**PROBLEM STATEMENT**
For each record that follows, restate the text exactly and drop the pictures.

----- MATERIAL SHOWN

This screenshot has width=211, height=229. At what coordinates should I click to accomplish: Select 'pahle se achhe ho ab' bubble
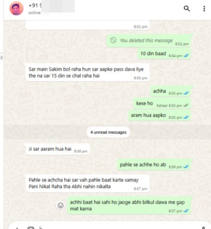coord(154,165)
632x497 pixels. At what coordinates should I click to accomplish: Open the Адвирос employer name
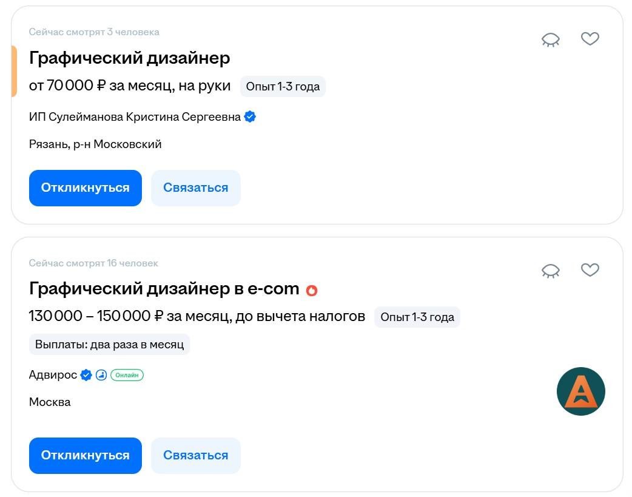click(x=53, y=375)
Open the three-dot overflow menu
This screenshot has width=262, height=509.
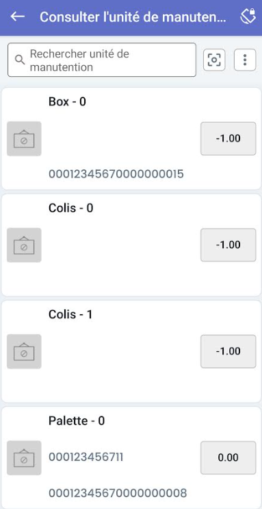tap(245, 60)
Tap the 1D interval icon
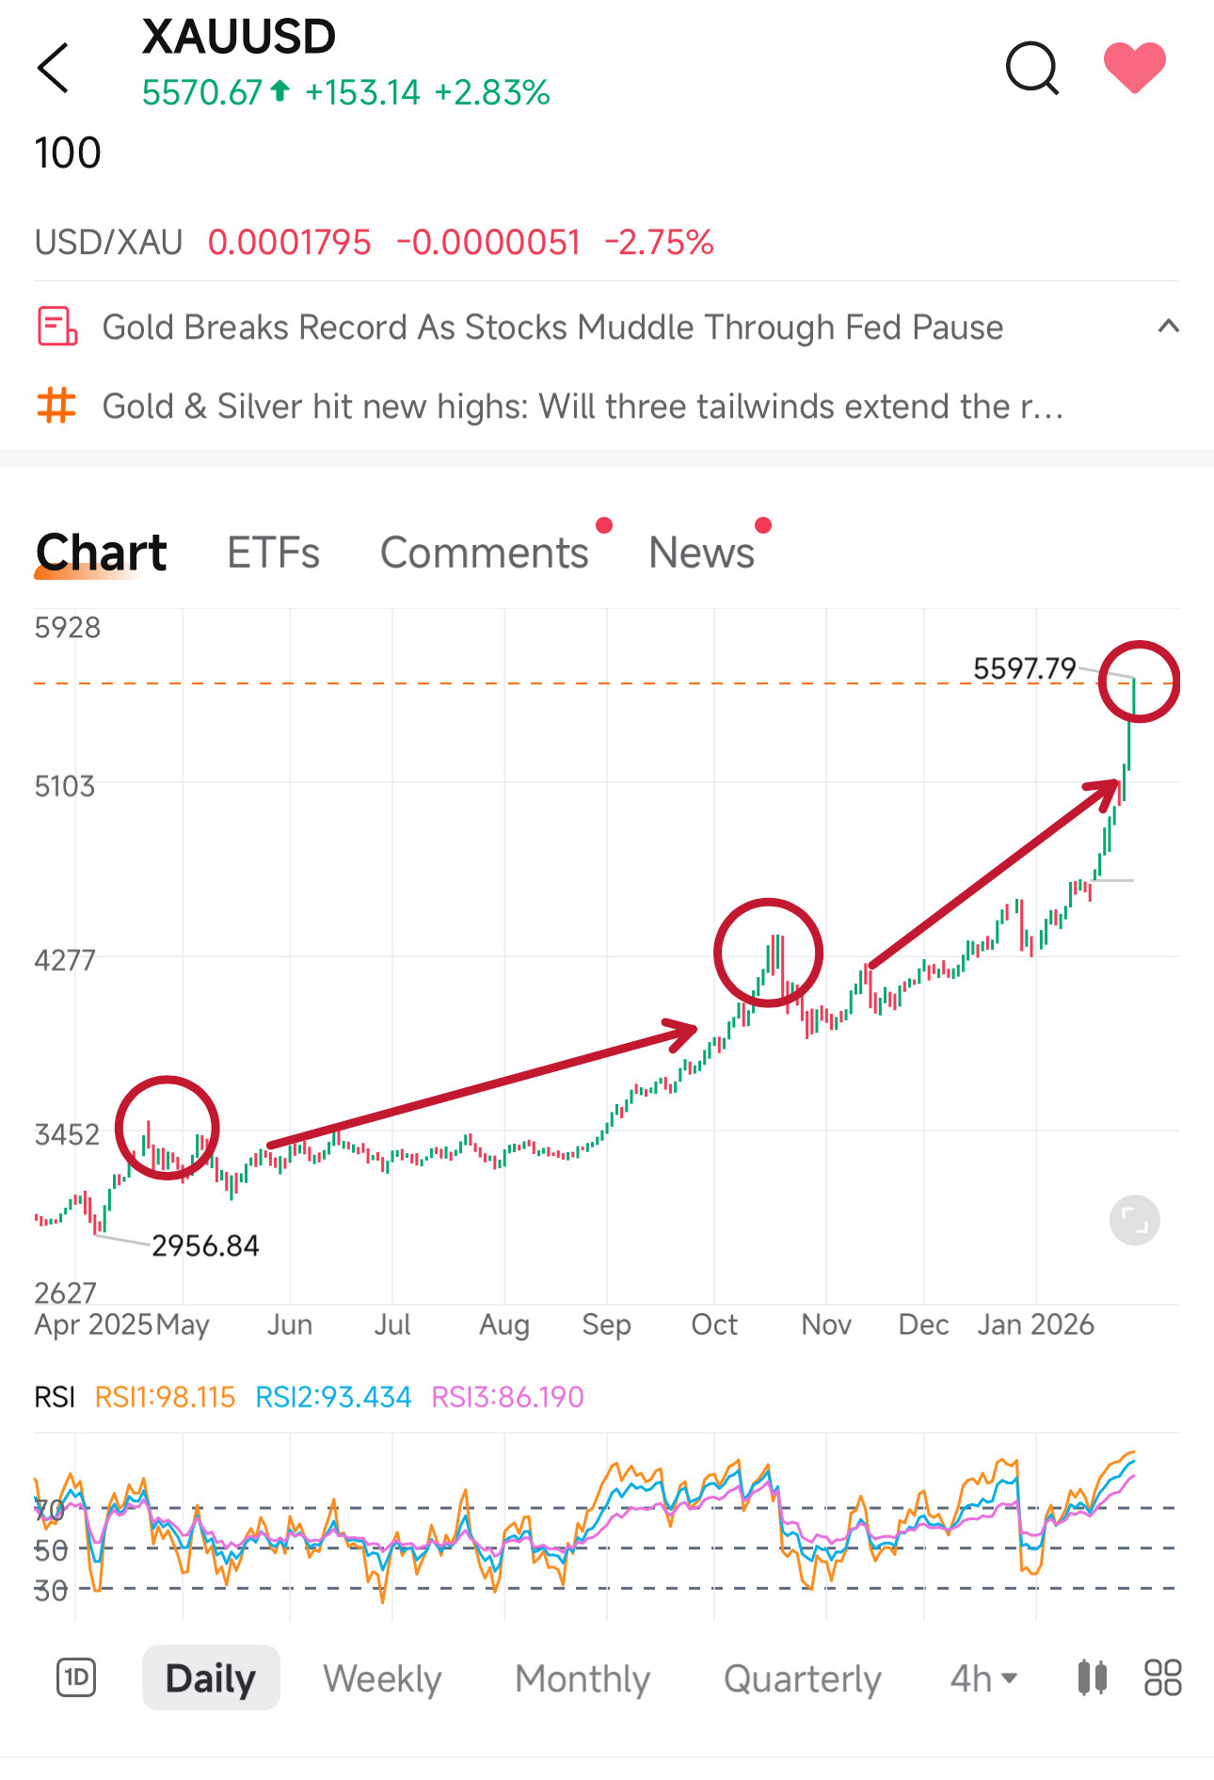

----------

**EXPECTED ANSWER**
This screenshot has width=211, height=229. At what coordinates should I click to accomplish: Select 'pahle se achhe ho ab' bubble
coord(154,165)
632x497 pixels. At what coordinates should I click to accomplish: Open the Адвирос employer name
click(x=53, y=375)
Open the three-dot overflow menu
This screenshot has width=262, height=509.
tap(245, 60)
Tap the 1D interval icon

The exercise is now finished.